Show Southeast Caves, Wonder Cave

Tours Travel

Wonder Digging

Show caves or commercial caves are and have been very popular. My first exhibit cave was Wonder Cave on the north side of Monteagle, Tennessee.

I can remember walking through a narrow passage into a nice training room but not much else about the cave, this was in the late fifties and I was surprised to hear that it only closed in 1988 and may have reopened shortly after of that. I am sure it has most likely been open and closed many times since my visit there.

It was one of the oldest commercial caves in Tennessee and was opened to the public in 1900. The door leading to the cave is padlocked, but apparently you can swim through the creek that comes out of the cave. From 1900 to 1917, flat-bottomed boats provided tourists with cave rides on the Mystic River that ran through the cave. When a new entrance opened, the boat tours ended. This cave was more popular than Ruby Falls until around 1963. After Interstate 24 bypassed the cave for a couple of miles, visitors declined and slowly disappeared from public view. The cave had more than two million visitors until it was closed permanently in 2000.

An interesting account of a Rob Payne visit was posted online:

My favorite Wonder Cave memory was going out at night with my two older cousins ​​Ricky and Glen and their after-hours dates. Parking without the truck lights on, passing the barking dogs, holding a flashlight, quietly preparing the flashlights, and then heading towards the beautiful cave. What a wonderful place that it might reopen one day.

Wonder Cave Bed and Breakfast in central Tennessee offered visitors an adventurous underground experience. In 1897, college students discovered Wonder Cave and the inn was built in the late 1920s. Coleman’s lanterns were carried by guides and tour members and were considered the best show caves in Tennessee.

Randy from Pelham, Tennessee posted additional information about the Wonder Cave property online.

The cave was run by the Raulston family until 1980 after the death of Frank Raulston.
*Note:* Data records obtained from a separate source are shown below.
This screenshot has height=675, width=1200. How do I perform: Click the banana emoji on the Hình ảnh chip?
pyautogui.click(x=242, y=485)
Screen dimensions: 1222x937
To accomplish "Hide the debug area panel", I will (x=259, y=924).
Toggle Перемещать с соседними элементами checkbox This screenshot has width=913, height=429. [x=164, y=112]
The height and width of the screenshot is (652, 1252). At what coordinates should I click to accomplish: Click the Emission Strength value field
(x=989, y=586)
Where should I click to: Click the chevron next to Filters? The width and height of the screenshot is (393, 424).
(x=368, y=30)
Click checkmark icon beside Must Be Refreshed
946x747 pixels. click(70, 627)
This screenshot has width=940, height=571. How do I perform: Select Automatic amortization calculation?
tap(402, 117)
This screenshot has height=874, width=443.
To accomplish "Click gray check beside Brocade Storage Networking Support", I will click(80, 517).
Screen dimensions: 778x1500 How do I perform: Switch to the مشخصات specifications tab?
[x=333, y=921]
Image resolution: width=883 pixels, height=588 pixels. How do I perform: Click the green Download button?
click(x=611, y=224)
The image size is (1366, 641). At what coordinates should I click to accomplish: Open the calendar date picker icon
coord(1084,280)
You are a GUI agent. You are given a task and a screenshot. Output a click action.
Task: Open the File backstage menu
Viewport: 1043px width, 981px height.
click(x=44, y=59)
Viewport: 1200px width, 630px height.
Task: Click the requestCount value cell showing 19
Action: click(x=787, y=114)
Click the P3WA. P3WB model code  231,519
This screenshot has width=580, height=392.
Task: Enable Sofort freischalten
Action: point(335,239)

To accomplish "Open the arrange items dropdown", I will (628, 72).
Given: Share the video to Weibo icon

I got married there in ’92. My family traded a cow for ownership of the cave in 1900. The log house was the office until the welcome center was built (in the early ’60s) on additional land purchased by the Raulston family after my grandfather’s barn burned down. . The Raulstons purchased the Reider’s homeland from the Reider children after their parents died. The house was west of the welcome center, at the end of the road. My great-aunt Nanny had a house built on a lot of Reider’s house down the narrow gravel driveway, great-uncles Ben (across the welcome center) and Henry (across the big block from Ben’s) The other children lived in the area, but not in Reider’s place.

Of the 167 known show caves in the United States, 37 are located in the states of Kentucky, Tennessee, Alabama, Georgia and Florida. The show caves have a problem, one of decay and overuse. For the mere fact that they are open to so much public traffic, dust, and slow build-ups, along with mold and algae growing around the lighting systems. Most show caves now turn off the lights as the tours go by. The lanterns used in Wonder Cave help reduce algae growth by preventing the formations from turning green. LED headlights are very inexpensive nowadays and the experience of entering a cave with a light that only shines in the direction you are looking would be great for the one-time visitor.

I strongly believe that we need to support show caves so that more people realize the wonderful treasures that remain underground in our backyards. At the same time, we need to preserve the cave and all its wonders. This becomes a real challenge for show cave owners and operators.